Stored items:
# # # # #
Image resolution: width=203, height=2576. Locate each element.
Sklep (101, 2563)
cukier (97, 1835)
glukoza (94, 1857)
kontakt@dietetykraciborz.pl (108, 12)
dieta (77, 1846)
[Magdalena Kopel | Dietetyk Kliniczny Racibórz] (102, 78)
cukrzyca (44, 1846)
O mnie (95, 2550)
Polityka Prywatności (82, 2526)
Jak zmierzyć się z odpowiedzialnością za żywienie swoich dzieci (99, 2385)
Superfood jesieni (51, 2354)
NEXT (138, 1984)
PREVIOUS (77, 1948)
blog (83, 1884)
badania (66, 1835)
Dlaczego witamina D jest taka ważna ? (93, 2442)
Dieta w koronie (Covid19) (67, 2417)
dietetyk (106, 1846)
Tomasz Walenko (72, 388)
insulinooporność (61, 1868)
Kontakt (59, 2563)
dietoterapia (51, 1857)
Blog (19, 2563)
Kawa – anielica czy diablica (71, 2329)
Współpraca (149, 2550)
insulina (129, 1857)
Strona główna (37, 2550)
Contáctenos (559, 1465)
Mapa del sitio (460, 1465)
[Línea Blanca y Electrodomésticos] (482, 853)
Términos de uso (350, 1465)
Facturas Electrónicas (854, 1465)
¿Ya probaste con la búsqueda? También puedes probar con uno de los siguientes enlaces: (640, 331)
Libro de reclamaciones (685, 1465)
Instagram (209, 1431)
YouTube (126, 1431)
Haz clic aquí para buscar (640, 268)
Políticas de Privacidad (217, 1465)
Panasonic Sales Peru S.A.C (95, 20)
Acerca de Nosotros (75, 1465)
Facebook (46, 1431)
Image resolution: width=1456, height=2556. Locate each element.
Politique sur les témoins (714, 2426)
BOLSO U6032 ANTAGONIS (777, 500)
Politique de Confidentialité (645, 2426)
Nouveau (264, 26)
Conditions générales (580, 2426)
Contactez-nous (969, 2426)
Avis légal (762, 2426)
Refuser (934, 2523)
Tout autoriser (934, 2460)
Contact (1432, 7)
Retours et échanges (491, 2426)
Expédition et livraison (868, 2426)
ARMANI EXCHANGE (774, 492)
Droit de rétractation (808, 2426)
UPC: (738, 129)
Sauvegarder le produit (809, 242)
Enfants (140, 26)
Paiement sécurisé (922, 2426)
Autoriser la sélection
# # # # #
_Requirement_: Could you copy out all of the records above exactly?

_Response area_:
Image resolution: width=203, height=2576. Locate each element.
Sklep (101, 2563)
cukier (97, 1835)
glukoza (94, 1857)
kontakt@dietetykraciborz.pl (108, 12)
dieta (77, 1846)
[Magdalena Kopel | Dietetyk Kliniczny Racibórz] (102, 78)
cukrzyca (44, 1846)
O mnie (95, 2550)
Polityka Prywatności (82, 2526)
Jak zmierzyć się z odpowiedzialnością za żywienie swoich dzieci (99, 2385)
Superfood jesieni (51, 2354)
NEXT (138, 1984)
PREVIOUS (77, 1948)
blog (83, 1884)
badania (66, 1835)
Dlaczego witamina D jest taka ważna ? (93, 2442)
Dieta w koronie (Covid19) (67, 2417)
dietetyk (106, 1846)
Tomasz Walenko (72, 388)
insulinooporność (61, 1868)
Kontakt (59, 2563)
dietoterapia (51, 1857)
Blog (19, 2563)
Kawa – anielica czy diablica (71, 2329)
Współpraca (149, 2550)
insulina (129, 1857)
Strona główna (37, 2550)
Contáctenos (559, 1465)
Mapa del sitio (460, 1465)
[Línea Blanca y Electrodomésticos] (482, 853)
Términos de uso (350, 1465)
Facturas Electrónicas (854, 1465)
¿Ya probaste con la búsqueda? También puedes probar con uno de los siguientes enlaces: (640, 331)
Libro de reclamaciones (685, 1465)
Instagram (209, 1431)
YouTube (126, 1431)
Haz clic aquí para buscar (640, 268)
Políticas de Privacidad (217, 1465)
Panasonic Sales Peru S.A.C (95, 20)
Acerca de Nosotros (75, 1465)
Facebook (46, 1431)
Image resolution: width=1456, height=2556. Locate each element.
Politique sur les témoins (714, 2426)
BOLSO U6032 ANTAGONIS (777, 500)
Politique de Confidentialité (645, 2426)
Nouveau (264, 26)
Conditions générales (580, 2426)
Contactez-nous (969, 2426)
Avis légal (762, 2426)
Refuser (934, 2523)
Tout autoriser (934, 2460)
Contact (1432, 7)
Retours et échanges (491, 2426)
Expédition et livraison (868, 2426)
ARMANI EXCHANGE (774, 492)
Droit de rétractation (808, 2426)
UPC: (738, 129)
Sauvegarder le produit (809, 242)
Enfants (140, 26)
Paiement sécurisé (922, 2426)
Autoriser la sélection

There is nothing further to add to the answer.